Wie viele Kinderbücher, Schwimmkurse, Museums-MNT-Mitmachtouren, Ferienkurse/Ferienlager (z.B. zu Natur, Naturschutz, Biodiversität, coden, Klettern, Fußball…)
kann man von folgendem Budget buchen:
– altes, robustes Samsung oder Billighandy statt neues Iphone (locker 1000 Eur Differenz!)
– normale, gut belüftete Sommersneaker statt Nike, Adidas & Co. (Differenz locker 100 EUR pro paar)
– normale, haltbare Pullis, Overalls, Hosen statt “Palm Angels”, Nike, Pesos? ( easy 50- 70 EUR pro Stück)
– normales TV statt riesige drölfzig-K-Deppenfernseher, deren Leistung garnicht ausreizbar ist (Differenz wieder easy 500-1000 pro Stück)
– Essen selber kochen statt Lueferando, Döner, Pizzeria, McDoof? (Von toten, fett machenden Kalorien und Zucker/Salz mal ganz zu schweigen)
Aber bitte, bitte … man möge mich belehren, wie das alles nicht geht, wahrscheinlich weil prrrriiiiiviiiieeeegiiieeerte Böslinge einen ja mit Knarre am Kopf zwingen Geld was man (=diese Leute) nicht hat auszugeben für Sachen die NICHT MAL PRESTIGE BRINGEN, weil sie sich mit Konsumentenkrediten eh jeder leisten kann…
… und ich Trottel fühle mich schon verschwenderisch, wenn ich mir das echte Brot von nem echten Bäcker hole… 😀
“Dabei stellte sich heraus, dass „erkenntnistheoretische“ Vorstellungen der Eltern über Wissen – was sie beispielsweise von Wissenschaft halten und was ein Mensch ihrer Meinung nach überhaupt wissen kann – sich darauf auswirken, wie gut ihre Kinder wissenschaftlich denken. Und dies galt Osterhaus und Koerber zufolge auch, wenn die Einflussfaktoren Bildung der Eltern und die kognitiven Fähigkeiten der Kinder herausgerechnet wurden.”

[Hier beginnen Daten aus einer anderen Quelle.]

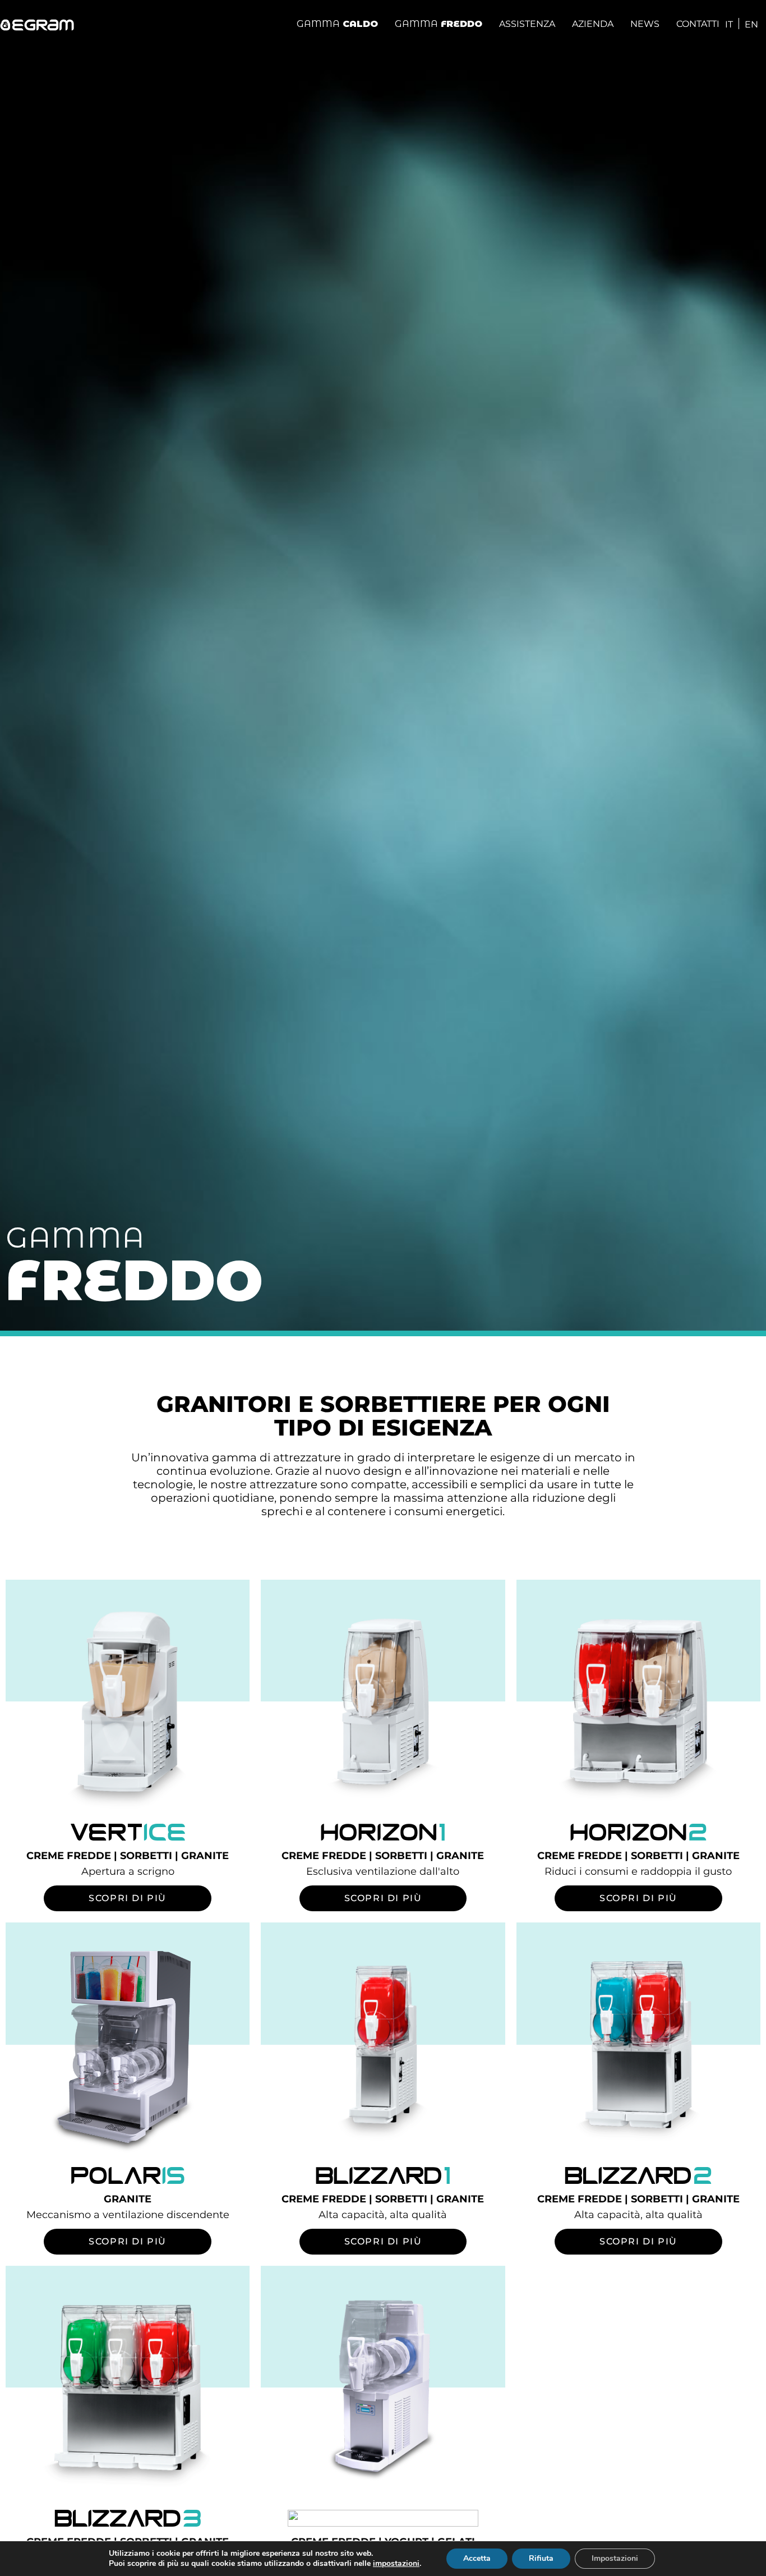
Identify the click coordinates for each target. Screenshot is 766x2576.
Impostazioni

Was kann man da für streng religiöse Elternhäuser für Schlussfolgerungen ziehen?
Und wenn es einen Zusammenhang geben sollte:
Bedingt Religiösität bei bestimmten Religionen eine besonders positive oder negative Haltung zu Wissenschaft, Bildung usw.?
oder ist es umgekehrt: Führt bei bestimmten Religionen die starke Religiösität zu einer besonders positiven oder negativen Haltung zu Bildung, Wissenschaft usw.?
Wissenschaftliche Denkfähigkeiten im Grundschulalter… aha. Lesen und Rechnen können die Kinder zwar nicht mehr, aber ihre wissenschaftlichen Denkfähigkeiten werden dann in Förderprogrammen gestärkt. Großes Kino rund viele Jahre Arbeit für den Herr Prof…
Übrigens: nachdem das schöne Wort Demokratie bereits durch die inflationäre und inadäquate Verwendung in allen Lebensbereichen nahezu entwertet wurde, trifft es nun also auch die Wissenschaft. Nur noch wenige Jahre und Wissenschaft ist außerhalb einer gewissen Bubble so verbraucht wie Haltung oder Toleranz. Eine furchtbare Entwicklung.
Mir kam ja auch spontan das Loriot-Zitat in den Sinn 🙂 .
Aber abgesehen davon: Irgendwie bedeutet das für mich, dass der inzwischen auf fast alle Problemstellungen postwendend kommende Reflex “das muss aber von der Schule/von den Lehrern thematisiert und bestenfalls gerichtet werden” dringend überdacht werden muss. (Nicht von den meisten Kommentatoren hier; die nervt das naturgemäß sowieso.) Und dass es offensichtlich effektiver wäre, den Elternhäusern (oder zumindest gewissen Elternhäusern) ein bischen mehr auch die Finger zu gucken, bzw. auf die Füße zu treten.
Nur traut sich niemand, tatsächlich Ansprüche an Eltern zu stellen, im Gegensatz zu welchen an die Schule.
Es gibt so ein schönes Sprachbild für diese Tatsache: Erziehung im Elternhaus liefert den Haftgrund auf dem Schulbildung hängen bleiben kann oder nicht.
Finde ich einen sehr treffenden Vergleich.
Dankeschön,
das sollte man irgendwie bei Sprechtagen etc. an richtiger/geeigneter Stelle aushängen oder im Schulmotto unterbringen.